Spotlight: Voluntary Health Services, India

By December 10, 2014 Showcase

In 1958, an eminent physician and scholar Dr. K. S. Sanjivi, influenced by the Gandhian philosophy “Unto the Last”, envisaged and made available health and medical services to the poorest of the poor through the establishment of the Voluntary Health Services in the Indian city of Chennai. The underlying ethos of VHS is that of prevention and cure of serious illness, fostering of the family as a unit for medical care, and facilitating active community participation in the provision of a continuum of health care, with special reference to disadvantaged groups.

Through its Tamil Nadu AIDS Initiative (TAI) project, VHS has worked extensively over the past decades on defending and protecting the rights and well-being of communities of men who have sex with men, transgender people, Kothis and sex workers.

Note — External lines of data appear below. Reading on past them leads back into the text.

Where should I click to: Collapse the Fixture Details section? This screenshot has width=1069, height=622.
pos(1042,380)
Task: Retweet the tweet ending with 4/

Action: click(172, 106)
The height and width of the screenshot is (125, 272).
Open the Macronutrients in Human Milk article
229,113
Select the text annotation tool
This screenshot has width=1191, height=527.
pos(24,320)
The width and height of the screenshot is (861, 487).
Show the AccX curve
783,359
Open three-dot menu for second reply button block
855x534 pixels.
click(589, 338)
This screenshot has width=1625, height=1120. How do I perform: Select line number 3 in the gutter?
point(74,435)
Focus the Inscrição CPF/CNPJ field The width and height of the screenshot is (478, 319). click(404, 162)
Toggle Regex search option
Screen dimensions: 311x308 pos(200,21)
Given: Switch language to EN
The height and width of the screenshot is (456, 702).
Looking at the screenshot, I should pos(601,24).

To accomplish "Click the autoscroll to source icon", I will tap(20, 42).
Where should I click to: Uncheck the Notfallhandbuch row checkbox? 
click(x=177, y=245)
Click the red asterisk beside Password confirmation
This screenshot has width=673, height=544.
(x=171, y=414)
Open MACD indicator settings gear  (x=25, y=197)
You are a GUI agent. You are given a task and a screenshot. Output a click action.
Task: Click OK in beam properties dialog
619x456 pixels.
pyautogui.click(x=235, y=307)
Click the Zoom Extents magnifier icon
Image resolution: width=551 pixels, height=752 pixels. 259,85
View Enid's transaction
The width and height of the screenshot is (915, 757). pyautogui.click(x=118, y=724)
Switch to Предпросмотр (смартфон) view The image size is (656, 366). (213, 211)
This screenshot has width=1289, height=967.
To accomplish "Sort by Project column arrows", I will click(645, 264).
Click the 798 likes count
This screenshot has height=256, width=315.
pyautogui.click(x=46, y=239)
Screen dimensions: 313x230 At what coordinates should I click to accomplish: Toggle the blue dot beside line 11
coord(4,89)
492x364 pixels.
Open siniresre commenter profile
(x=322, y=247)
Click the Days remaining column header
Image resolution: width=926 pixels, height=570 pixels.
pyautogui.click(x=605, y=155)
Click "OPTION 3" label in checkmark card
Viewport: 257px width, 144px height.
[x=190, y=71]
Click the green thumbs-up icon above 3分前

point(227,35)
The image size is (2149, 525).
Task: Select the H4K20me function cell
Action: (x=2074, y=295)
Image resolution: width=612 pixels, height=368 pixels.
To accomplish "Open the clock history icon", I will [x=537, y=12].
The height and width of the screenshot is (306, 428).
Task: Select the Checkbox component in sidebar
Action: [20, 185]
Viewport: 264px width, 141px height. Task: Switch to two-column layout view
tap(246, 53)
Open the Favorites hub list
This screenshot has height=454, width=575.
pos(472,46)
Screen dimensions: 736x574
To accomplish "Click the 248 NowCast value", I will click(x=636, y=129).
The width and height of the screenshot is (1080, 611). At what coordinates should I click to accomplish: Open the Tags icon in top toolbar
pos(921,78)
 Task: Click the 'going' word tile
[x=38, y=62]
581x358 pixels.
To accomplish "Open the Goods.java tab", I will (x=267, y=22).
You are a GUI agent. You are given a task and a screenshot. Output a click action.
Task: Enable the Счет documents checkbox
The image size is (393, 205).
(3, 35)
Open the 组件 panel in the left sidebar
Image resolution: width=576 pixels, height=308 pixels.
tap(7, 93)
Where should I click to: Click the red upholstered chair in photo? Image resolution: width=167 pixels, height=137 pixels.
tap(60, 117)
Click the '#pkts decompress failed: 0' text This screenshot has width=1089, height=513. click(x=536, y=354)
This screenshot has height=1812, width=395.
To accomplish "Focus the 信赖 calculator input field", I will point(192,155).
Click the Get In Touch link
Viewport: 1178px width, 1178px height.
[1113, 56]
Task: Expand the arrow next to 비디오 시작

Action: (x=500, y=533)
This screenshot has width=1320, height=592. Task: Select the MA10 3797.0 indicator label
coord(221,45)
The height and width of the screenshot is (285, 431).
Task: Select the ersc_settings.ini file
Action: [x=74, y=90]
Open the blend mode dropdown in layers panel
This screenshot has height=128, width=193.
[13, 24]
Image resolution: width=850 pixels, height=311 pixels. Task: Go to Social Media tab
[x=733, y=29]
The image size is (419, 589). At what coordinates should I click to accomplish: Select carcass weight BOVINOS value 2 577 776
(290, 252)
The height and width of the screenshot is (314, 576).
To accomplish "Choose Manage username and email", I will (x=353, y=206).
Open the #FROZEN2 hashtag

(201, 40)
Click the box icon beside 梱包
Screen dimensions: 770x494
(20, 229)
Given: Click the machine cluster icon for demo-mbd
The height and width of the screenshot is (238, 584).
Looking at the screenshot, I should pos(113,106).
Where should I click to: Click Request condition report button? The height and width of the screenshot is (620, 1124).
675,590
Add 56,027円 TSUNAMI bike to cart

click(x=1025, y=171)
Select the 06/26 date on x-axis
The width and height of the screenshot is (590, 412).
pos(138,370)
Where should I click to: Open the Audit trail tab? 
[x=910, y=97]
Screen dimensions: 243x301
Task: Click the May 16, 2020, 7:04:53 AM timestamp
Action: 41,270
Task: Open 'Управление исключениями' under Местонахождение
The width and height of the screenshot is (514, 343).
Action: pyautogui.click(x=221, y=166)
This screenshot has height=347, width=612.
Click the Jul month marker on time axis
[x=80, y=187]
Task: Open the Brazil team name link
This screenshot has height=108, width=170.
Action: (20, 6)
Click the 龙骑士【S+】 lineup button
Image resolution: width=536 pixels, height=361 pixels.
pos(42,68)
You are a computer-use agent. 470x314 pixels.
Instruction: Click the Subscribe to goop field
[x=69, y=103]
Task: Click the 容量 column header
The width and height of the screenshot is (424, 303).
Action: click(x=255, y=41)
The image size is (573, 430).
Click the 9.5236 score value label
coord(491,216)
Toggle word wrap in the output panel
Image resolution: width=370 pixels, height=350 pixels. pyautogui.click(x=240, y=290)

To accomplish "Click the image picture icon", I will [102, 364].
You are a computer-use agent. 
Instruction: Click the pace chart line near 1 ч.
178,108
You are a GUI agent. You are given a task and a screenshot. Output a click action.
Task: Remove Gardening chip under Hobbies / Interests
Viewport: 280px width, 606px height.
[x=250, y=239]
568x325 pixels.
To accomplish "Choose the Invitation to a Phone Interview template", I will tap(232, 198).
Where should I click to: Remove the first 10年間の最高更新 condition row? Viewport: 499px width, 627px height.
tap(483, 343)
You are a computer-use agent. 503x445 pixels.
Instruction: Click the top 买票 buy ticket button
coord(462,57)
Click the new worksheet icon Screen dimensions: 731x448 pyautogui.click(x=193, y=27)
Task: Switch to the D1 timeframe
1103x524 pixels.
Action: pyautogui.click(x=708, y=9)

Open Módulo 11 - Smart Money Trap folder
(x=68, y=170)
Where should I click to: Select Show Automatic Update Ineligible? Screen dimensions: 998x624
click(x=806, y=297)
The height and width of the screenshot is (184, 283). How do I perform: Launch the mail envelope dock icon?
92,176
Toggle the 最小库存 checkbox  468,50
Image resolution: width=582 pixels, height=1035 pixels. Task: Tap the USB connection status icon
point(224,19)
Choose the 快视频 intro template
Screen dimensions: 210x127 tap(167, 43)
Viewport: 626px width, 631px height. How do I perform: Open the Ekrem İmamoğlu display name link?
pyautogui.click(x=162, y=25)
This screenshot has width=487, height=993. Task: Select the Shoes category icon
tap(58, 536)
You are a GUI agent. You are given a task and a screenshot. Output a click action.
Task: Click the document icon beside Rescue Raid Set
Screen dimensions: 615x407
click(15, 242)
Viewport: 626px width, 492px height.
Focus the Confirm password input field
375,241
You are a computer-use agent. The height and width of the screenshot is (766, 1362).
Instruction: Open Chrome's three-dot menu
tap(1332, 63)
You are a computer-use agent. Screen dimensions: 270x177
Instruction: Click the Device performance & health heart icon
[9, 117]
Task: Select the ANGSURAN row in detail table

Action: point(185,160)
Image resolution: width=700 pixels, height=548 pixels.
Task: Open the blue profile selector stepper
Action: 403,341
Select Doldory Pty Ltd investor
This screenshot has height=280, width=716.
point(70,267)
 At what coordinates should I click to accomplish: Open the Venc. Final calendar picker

VHS is currently one of the national sub-recipients of the Multi-Country South Asia Global Fund HIV Programme, in which APCOM acts as the regional sub-recipient. Under the Programme, VHS aims to continue and improve its effort in providing HIV responses and to sensitise government and key stakeholders, law enforcement agencies and judicial members on issues relating to MSM and transgender population. Also within the Programme, VHS has participated in separate training on resource mobilisation, monitoring and evaluation, programme management and effective leadership provided by APCOM.